Balkan-EU-Erweiterung braucht neuen Schwung

Balkan-EU-Erweiterung braucht neuen Schwung
In Graz diskutierte man über die EU-Perspektiven der Balkanländer.

Wirtschaftlich und politisch ist die EU in der Krise, aber der Erweiterungsprozess ist nicht am Ende. "Am Balkan hat sich viel getan", sagt der ehemalige Vizekanzler Erhard -Busek. "Kroatien wird im Juli 2013 EU-Mitglied, Serbien hat den Kandidatenstatus erhalten, auch in den anderen Länder zeichnen sich positive Entwicklungen ab."

Busek diskutierte Montagnachmittag gemeinsam mit dem serbischen Botschafter in Österreich, Milovan Božinović, und dem Vertreter der EU-Kommission in Wien, Richard Kühnel, über die EU-Perspektiven der Balkanländer.

Die Veranstaltung wurde vom KURIER gemeinsam mit der Gesellschaft für Europapolitik im Zentrum für Osteuropa-Studien der Universität Graz organisiert.

Kosovo-Frage

Eine überraschende Ankündigung machte der serbische Botschafter: "Eine Lösung der Kosovo-Frage ist möglich – und zwar in absehbarer Zeit." Nach dem zweiten Durchgang der Präsidentschaftswahlen in Serbien am kommenden Sonntag "könnte sich etwas bewegen. Und das "nicht durch technische Gespräche, sondern auf der politische Ebene", betonte Božinović.

Serbien wartet auf den Start der Beitrittsverhandlungen, und die EU erwartet von Belgrad, dass es seine Beziehungen zum Kosovo aber auch zu anderen Nachbarstaaten verbessert.

Der Vertreter der EU-Kommission, Richard Kühnel, erklärte, dass die Erweiterungsperspektive den Kandidatenländern "viele Reformen und Erneuerungen" bringe. Der Anpassungsprozess an die EU sei entscheidend. Dem stimmte auch der serbische Botschafter zu: "Wir fragen nicht mehr nach dem Wohlstand in Europa, sondern wie verändern wir uns im Inneren. Wir können nicht in Lethargie verharren."

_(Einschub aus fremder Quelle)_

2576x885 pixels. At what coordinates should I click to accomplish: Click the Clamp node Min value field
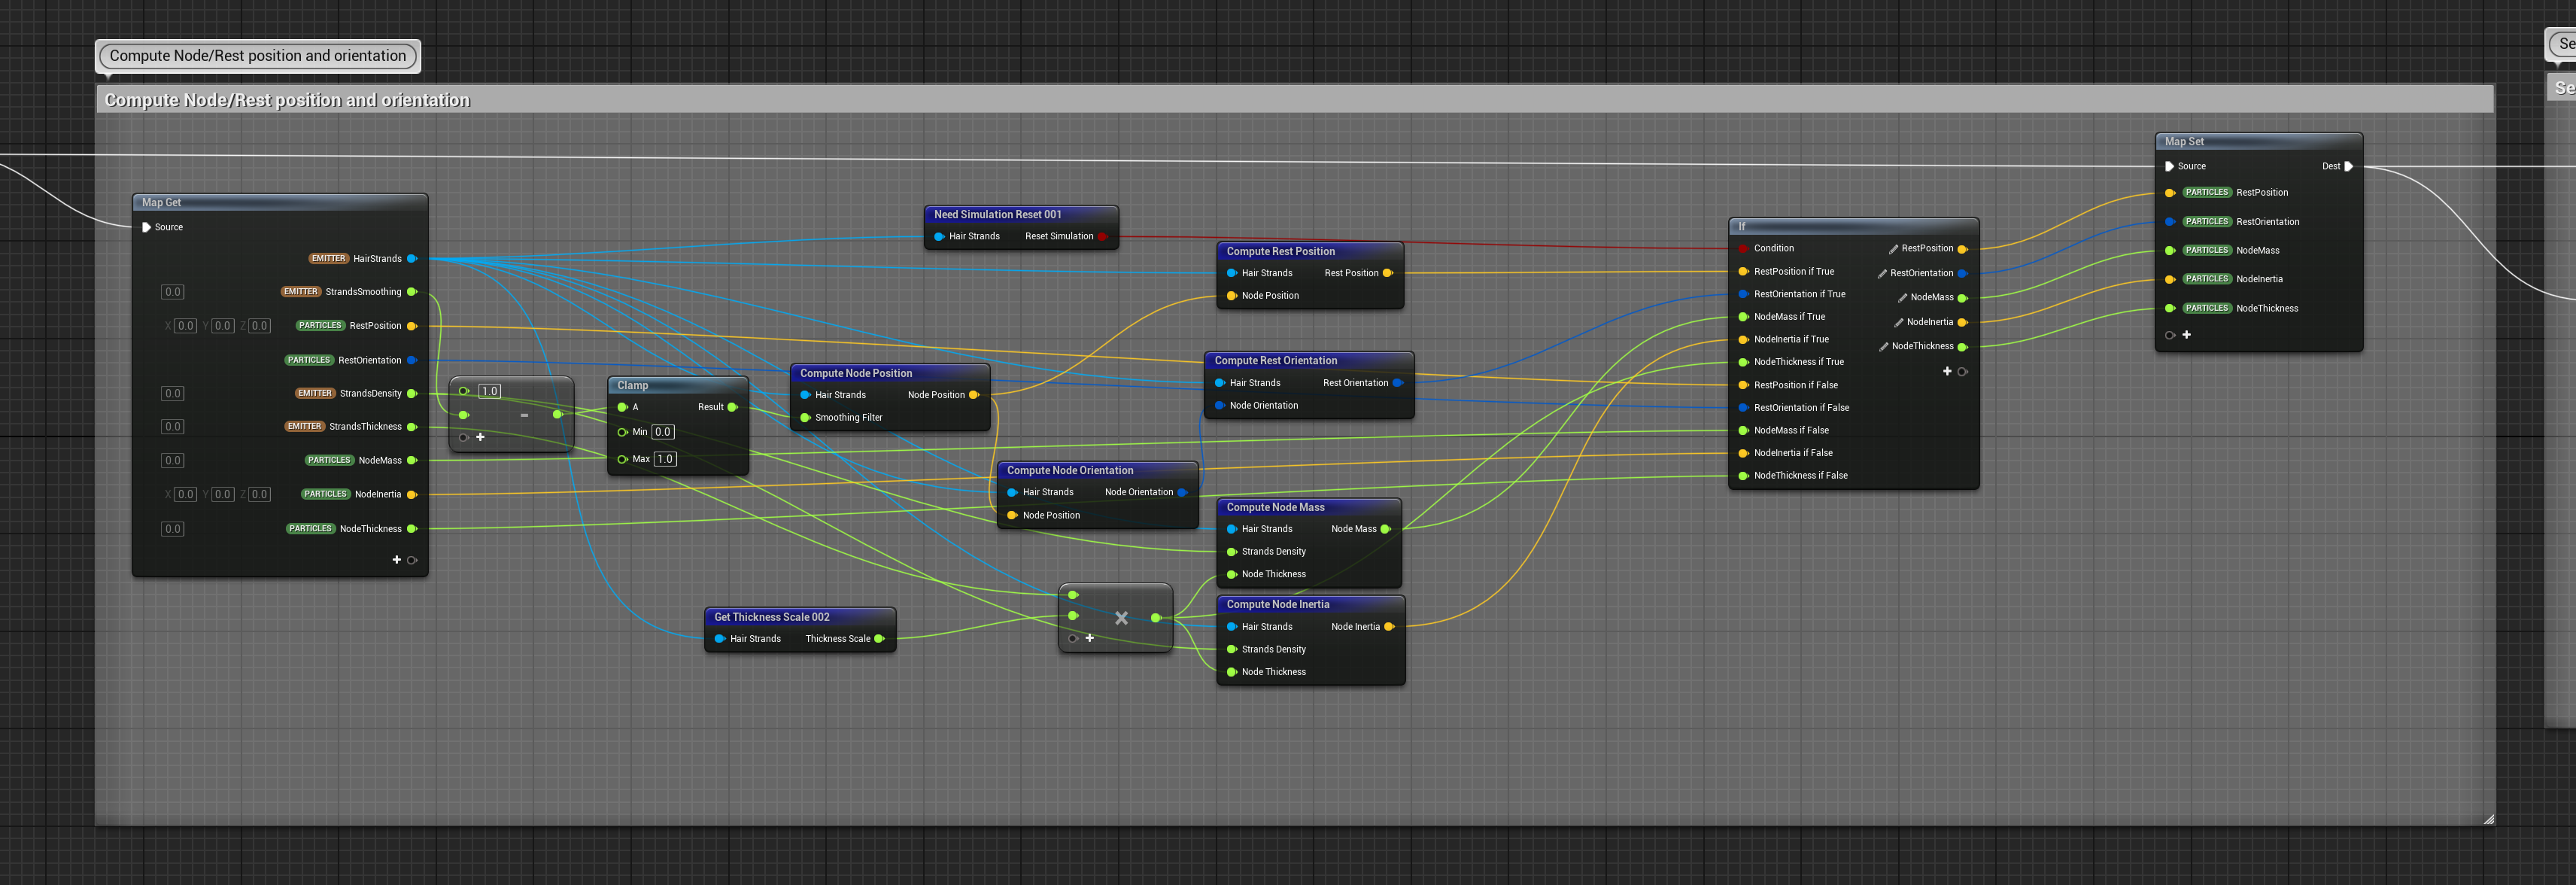coord(663,432)
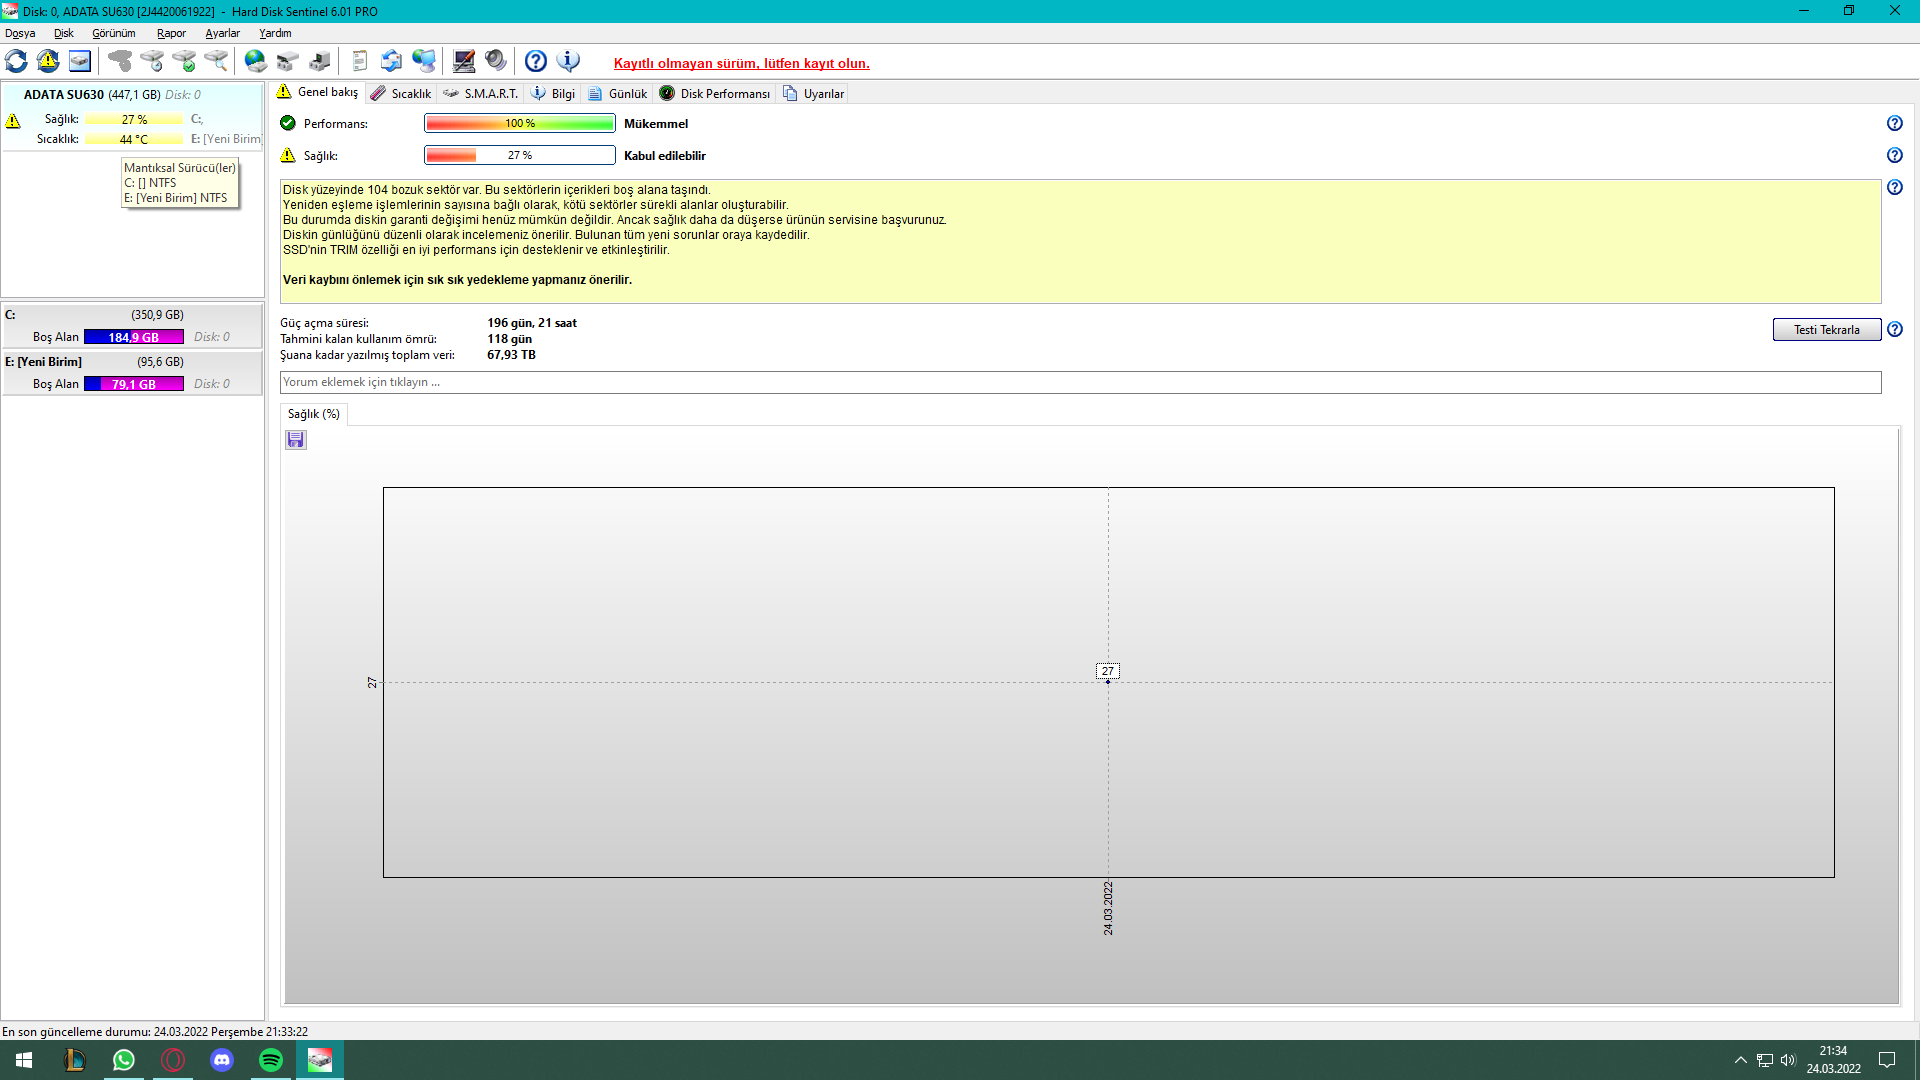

Die Grazer Studenten interessierten sich vor allem über die Entwicklung einer europäischen Identität. Dazu Busek: "Diese Frage muss von der Zivilgesellschaft beantwortet werden, nicht von der Politik." Er bemängelte, dass es keine europäische Talkshows gibt, obwohl das Simultandolmetschen doch schon längst erfunden sei.

Einigkeit bestand darüber, dass europäische Entscheidungen wie etwa der Fiskalpakt nicht demokratisch legitimiert seien. Politik und Bürger müssten sich viel intensiver als bisher mit der Demokratie-Frage in Europa beschäftigen.

Kritik gab es daran, dass die positiven Aspekte der Erweiterung nicht vermittelt würden. Das führe zur Skepsis der Österreicher über neue Beitritte. In der letzten Eurobarometer-Umfrage sprachen sich nur 18 Prozent für die Aufnahme neuer Länder aus, 77 Prozent waren dagegen.